Commodore 64 at 30: computing for the masses

The Commodore 64 is the best-selling personal computer of all time and 30 years old this week, writes Christopher Williams.

Commodore 64 fans gather Credit: Photo: afromusing on Flickr

This week 30 years ago, the computer age got a massive boost when the Commodore 64 was introduced to a world in which home computers were the preserve of the nerdy and the wealthy. It went on to sell around 17 million units over its 12-year life, ranking it as the best selling personal computer of all time, a record that is now unlikely to be beaten as tablets take over the mass market.

The machine was the brainchild of Jack Tramiel, a businessman with a rather different background to that of his SIlicon Valley rivals, who included Steve Jobs. Born to Jewish parents in Lodz, Poland, in 1928, he had survived the Holocaust and a tour in the United States Army by the time he took advantage of a veterans' business loan programme set up the a typewriter repair shop in New York in 1953.

He settled on the Commodore because he wanted a military-sounding name for the firm, and General and Admiral were already taken.

Tramiel quickly moved the firm into importing new typewriters, and across the border to Canada to circumvent Cold War trade restrictions. By the early 1960s, however, cheaper, higher quality Japanese models put pressure on his sales of Czechoslovakian typewriters and a new strategy was required. On a trip to Japan, undertaken to pick up manufacturing tips, he saw early digital calculators, and promptly moved his firm to Silicon Valley where microchip designers and manufacturers were based.

As the information revolution gathered speed in the late 1970s, Commodore saw the next opportunity in computers for everyone. While Apple and IBM made machines that cost the equivalent of around $3,000, Tramiel wanted to make "computers for the masses, not the classes". After early successes such as the VIC-20, the first computer to sell more than a million units, this mass market ethos culminated in the Commodore 64 in August, which cost less than half the price of an Apple II.

"All we saw at our booth were Atari people with their mouths dropping open, saying 'How can you do that for $595?'," David Ziembicki, the co-designer of the Commodore 64, said, recalling its launch at the Consumer Electronics Show in 1982.

Apple's co-founder and engineering genius, Steve Wozniak, was a fan as well as a rival.

"Unlike Apple, IBM and other competitors in the early 1980s, these were focused on the home," he recalled in an interview the industry website Tech Republic when Jack Tramiel died earlier this year.

"That was smart and Commodore really just sold so many of them. Wow, it was the right move."

Despite undercutting rivals, the Commodore 64 was more advanced in many ways, with its 1MHz processor, eponymous 64 kilobytes of memory and 16-colour graphics. Crucially, it could also be connected to a normal television rather than a monitor.

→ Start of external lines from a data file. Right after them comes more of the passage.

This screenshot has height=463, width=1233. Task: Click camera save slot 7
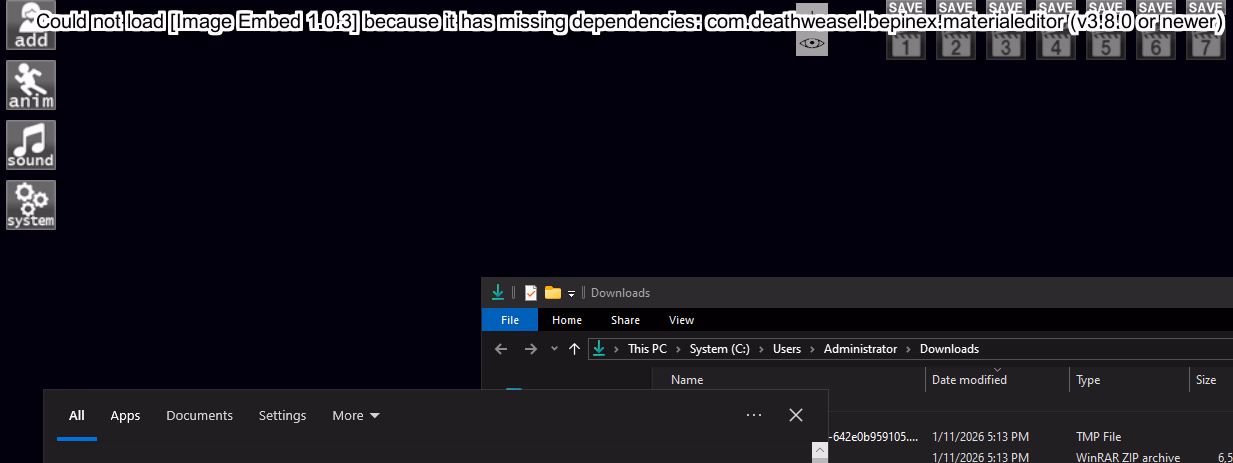coord(1205,38)
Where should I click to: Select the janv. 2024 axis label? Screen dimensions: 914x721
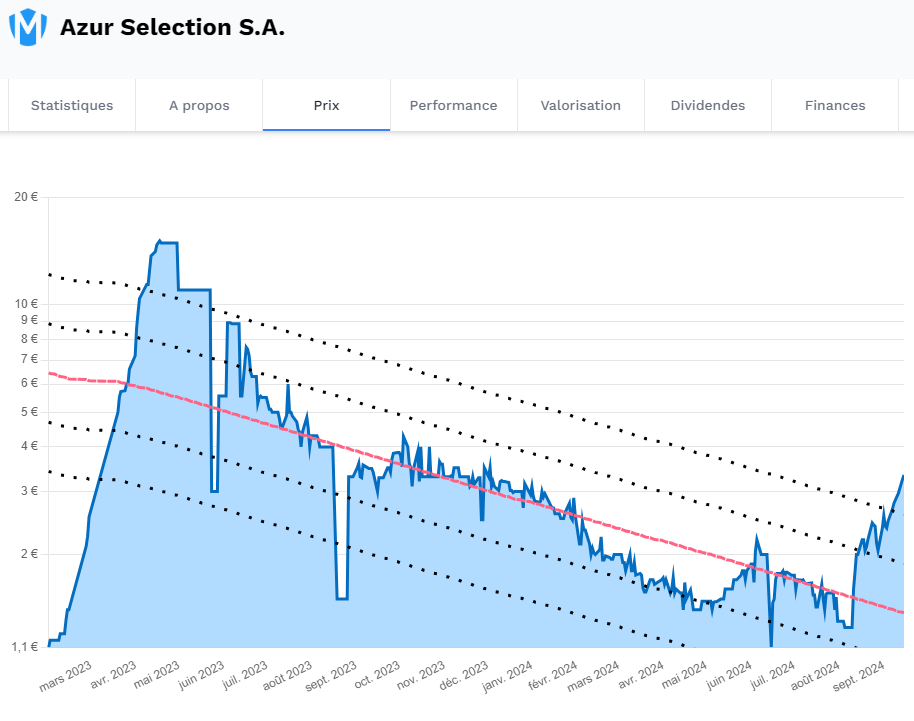(507, 676)
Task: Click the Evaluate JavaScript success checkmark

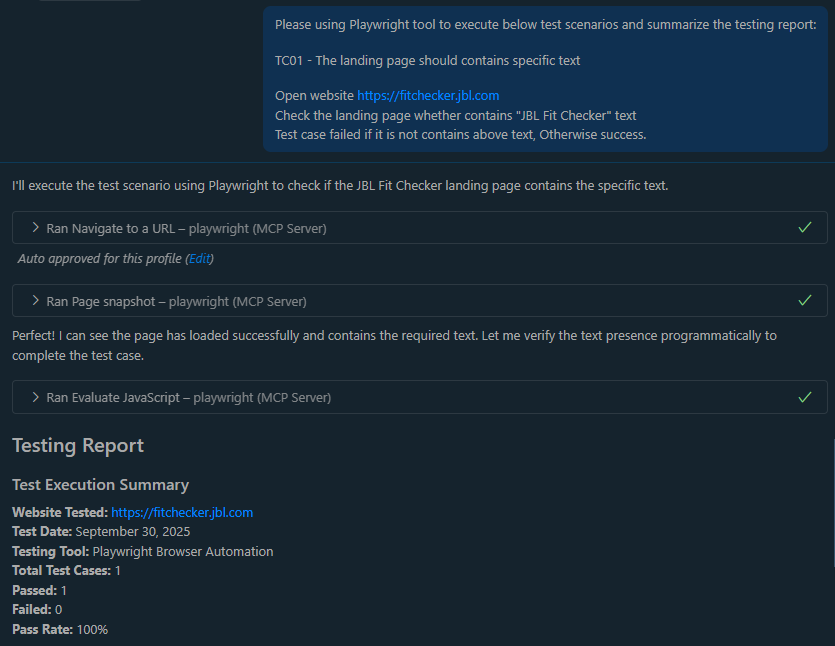Action: click(805, 397)
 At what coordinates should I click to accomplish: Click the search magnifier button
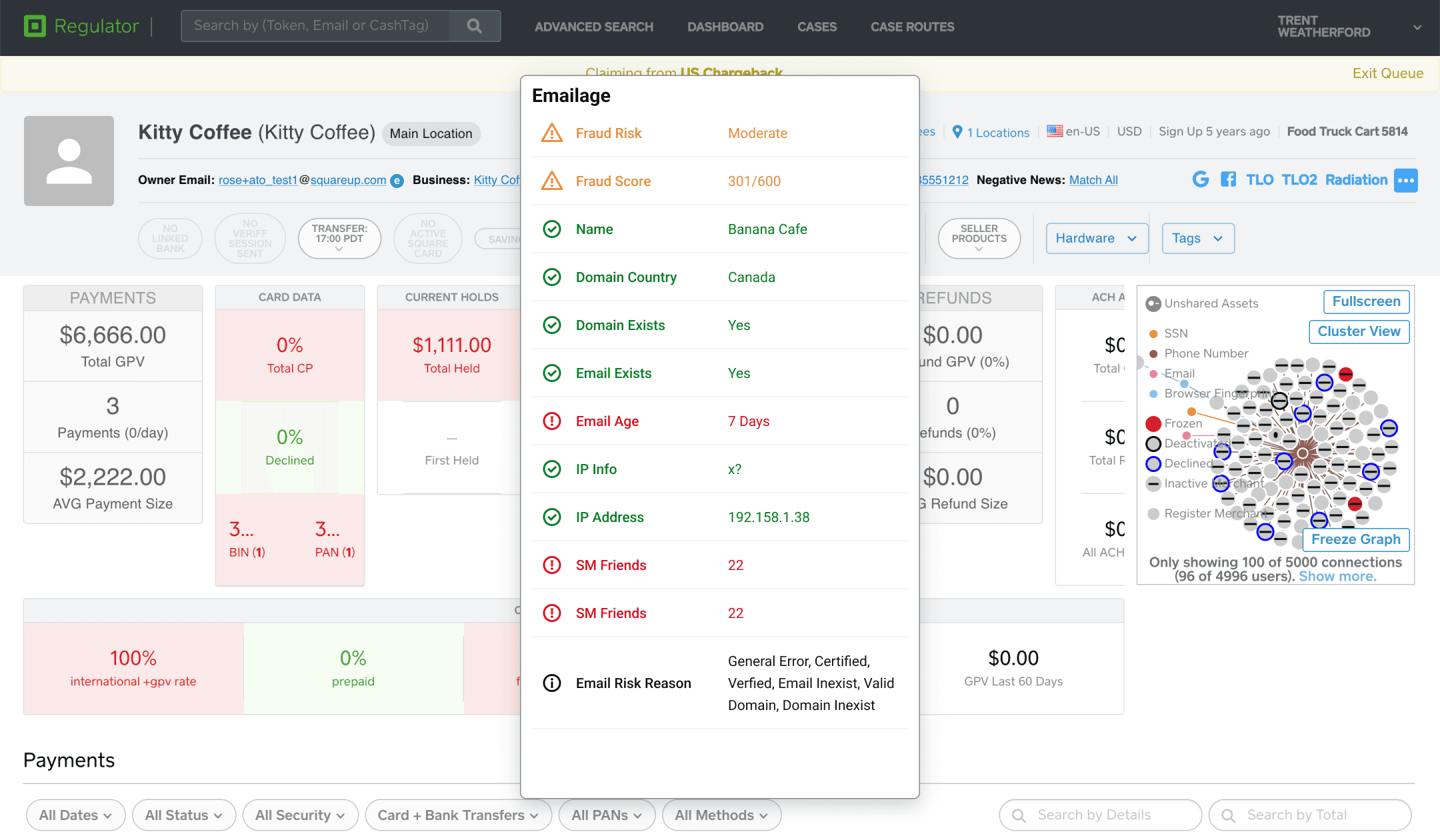[x=474, y=26]
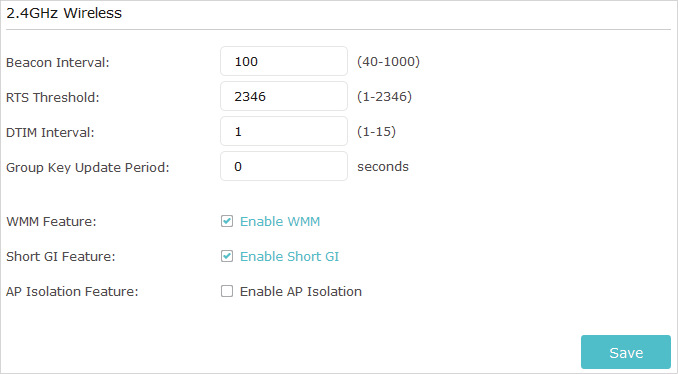Screen dimensions: 678x374
Task: Uncheck the Enable WMM checkbox
Action: pyautogui.click(x=227, y=221)
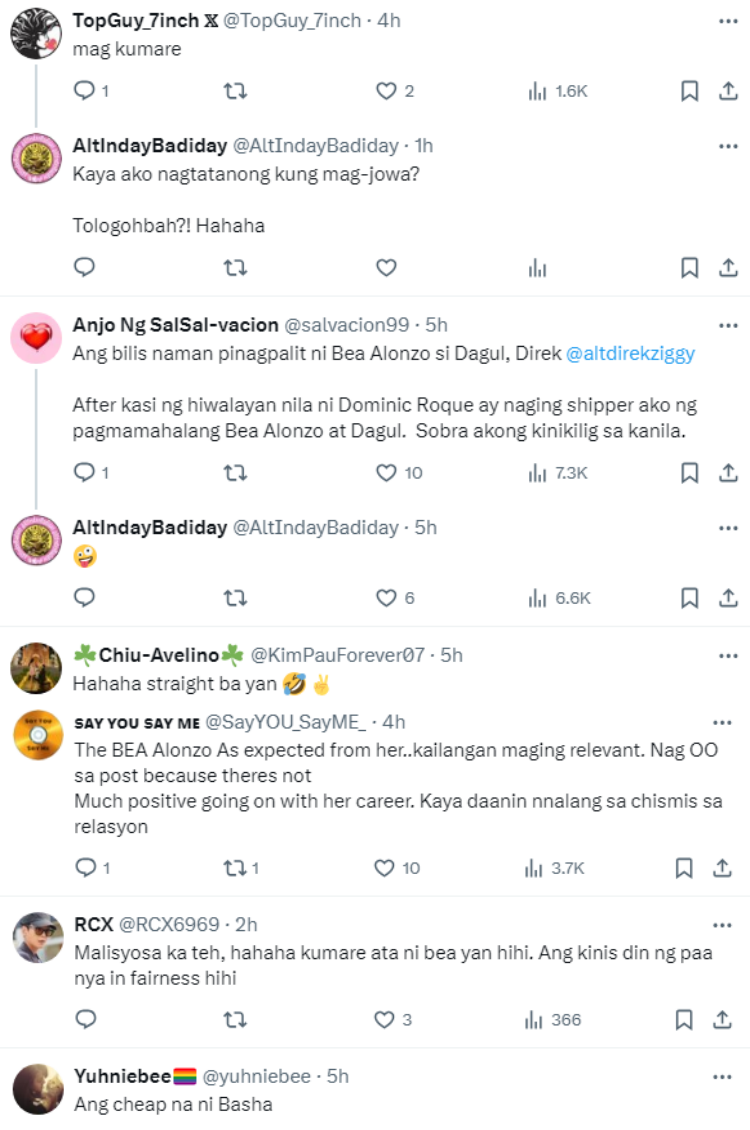This screenshot has height=1130, width=750.
Task: Repost AltIndayBadiday's "Tologohbah" tweet
Action: click(x=235, y=267)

That graphical prowess combined with its low price meant that as well as serious computers, the Commodore 64 took on videogame consoles from Atari and others. It played host to dozens of classic titles on tape and disk: International Karate set standards for beat-em-ups, Spy vs Spy offered addictive multiplayer action, and Gauntlet introduced arcade-quality gaming to many homes for the first time.

Summer Games, an athletics game released in 1984 to take advantage of the Los Angeles Olympics, offered innocent, unlicensed button-bashing fun.

Millions of Commodore 64s were thus sold as entertainment devices, only for their young owners to be curious then hooked by the possibilities of writing their own software in BASIC, the machine's built-in programming language. So like the Spectrum and the BBC Micro in Britain, the Commodore 64 played a vital role in producing a generation of self-taught software engineers.

Politicians and computer experts agree that today's slick tablets and smartphones will never foster talent in the same way. The Government is overhauling the computer science curriculum to teach programming instead of spreadsheet skills, and initiatives such as the £25 Raspberry Pi computer aim to replicate the home brew culture of the Commodore 64's heyday.

While old enough to be found in museums, the machine itself remains much-loved and used, with a thriving retro-gaming scene. As if to demonstrate its longevity and adaptability in an age of disposable gadgetry, fans have even created software to allow them to tweet from from their Commodore 64.